In fact, when we talk about this contrary perception of nature in the East and the West then it would not be right on our part if we do not give the West even the credit for the romantic movement especially its impact of literature, poetry and the arts. From William Wordsworth, Coleridge, Keats, Lord Byron, PB shelly to the much older William Blake. Romanticism was a movement that arose to assert individual emotion, feeling and cherish the relationship that people could share with nature. The lost bond with nature has continued to haunt people time and again whether we talk about the European or the Asian societies.

Today, the uniform and hegemonic discourse of development and modernity has allowed little scope for nations to walk on ecologically sustainable paths where nature is seen with respect rather than as merely ‘resource’. The pattern of thought can be seen reflected everywhere from the construction of hydroelectric power projects that destroy rivers, perpetual production of plastics globally despite their known adverse effects on nature, international environmental treaties that seem more like rituals of the first world than concrete action, emissions of poisonous industrial gases and effluents damaging air, land and water, mindless mining and digging and so on and so forth.

Our ecological lapses have not only lead to a large-scale ecological crisis in the form of global warming and rise of global temperatures and extinction of several plants and animal species but has also set into motion many small-scale devastations that local communities are having to deal with in their day to day functions. Roads have to be built, electricity has to be produced, industries have to produce essential commodities and natural resources have to be utilised to serve the growing needs of the human world, nobody can of course deny these basic ideas. However, what is being pointed out here is that as a world community we have to curb down our consumption patterns, focus on recycling-reusing, sharing and arriving at ecologically sustainable needs. Our greed for more has increased at an unprecedented scale and our devastated technologies have promised benefits to a few at the cost of many others. 

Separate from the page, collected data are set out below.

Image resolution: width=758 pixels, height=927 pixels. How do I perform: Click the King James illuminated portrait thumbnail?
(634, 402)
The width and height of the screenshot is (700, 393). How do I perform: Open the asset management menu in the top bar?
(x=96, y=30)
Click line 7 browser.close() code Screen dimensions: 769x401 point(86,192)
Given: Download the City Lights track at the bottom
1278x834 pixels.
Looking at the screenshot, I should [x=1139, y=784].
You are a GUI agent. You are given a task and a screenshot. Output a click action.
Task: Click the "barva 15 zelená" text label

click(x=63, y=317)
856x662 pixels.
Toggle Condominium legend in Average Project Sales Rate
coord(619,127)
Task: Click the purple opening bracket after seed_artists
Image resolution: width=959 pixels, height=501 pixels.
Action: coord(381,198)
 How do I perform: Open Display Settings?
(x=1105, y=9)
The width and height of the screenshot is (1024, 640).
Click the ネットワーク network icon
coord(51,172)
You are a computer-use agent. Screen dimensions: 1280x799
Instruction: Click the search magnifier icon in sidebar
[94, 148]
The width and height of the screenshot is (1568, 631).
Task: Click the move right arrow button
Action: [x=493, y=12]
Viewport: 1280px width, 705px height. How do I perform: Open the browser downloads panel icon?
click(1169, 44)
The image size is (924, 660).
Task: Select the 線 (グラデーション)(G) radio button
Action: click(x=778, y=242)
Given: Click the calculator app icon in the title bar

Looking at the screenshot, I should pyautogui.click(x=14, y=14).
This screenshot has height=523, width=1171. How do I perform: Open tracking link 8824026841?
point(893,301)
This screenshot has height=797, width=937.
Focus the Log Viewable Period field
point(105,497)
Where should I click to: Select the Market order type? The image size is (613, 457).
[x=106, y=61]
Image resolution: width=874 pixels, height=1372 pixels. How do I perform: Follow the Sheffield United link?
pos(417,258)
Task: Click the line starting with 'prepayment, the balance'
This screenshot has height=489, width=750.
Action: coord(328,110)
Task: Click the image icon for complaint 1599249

The recent air pollution debacle in Delhi saw companies come up with individualised solutions like buying air purifiers but what about the pollution that such a device would leave into the outer atmosphere where thousands perish? Destroying our water bodies and buying mineral waters at high costs,  displacing poor people at new dam sites and enjoying our elevators in malls , cutting down trees and breaking mountains through dynamites,  releasing underground a hundred poisonous elements in the form of industrial effluents and mindlessly exploiting all forms of natural resources to fulfil the demands of our unsustainable model of development.  Our bond with nature has somewhere been lost in the entire process and what has come in its place is a highly utilitarian perspective that only ‘uses’ nature but never bothers to relate to her, to know her, to flow in her tune. It is a result of this kind of orientation that we are facing an unprecedented global crisis of a scale and nature that demands immediate attention before irreparable damage takes place.

We have to be honest and willing and this will certainly raise uncomfortable questions about our own consumption patterns, about our greed and quenching thirst to hoard, about our greed that we continue to confuse as our need as much as it will raise important questions over the paths adopted by international communities and mighty nation-states.  We must break free from the vicious cycle of the blame game that postpones corrective action to a hypothetical future. We may never again be able to restore the ideal of Asiatic religions nor live up to the dreams of the Romantic Movement but at least in our own individual ways can we be sensitive to the natural world around us. We can learn to be respectful to nature; we can decide to be grateful and humble for it offers us the perpetual fountain of love and nurturance. If our humanity does not enable us to deal with this collective crisis of ethics, it may become too late to change matters in the future.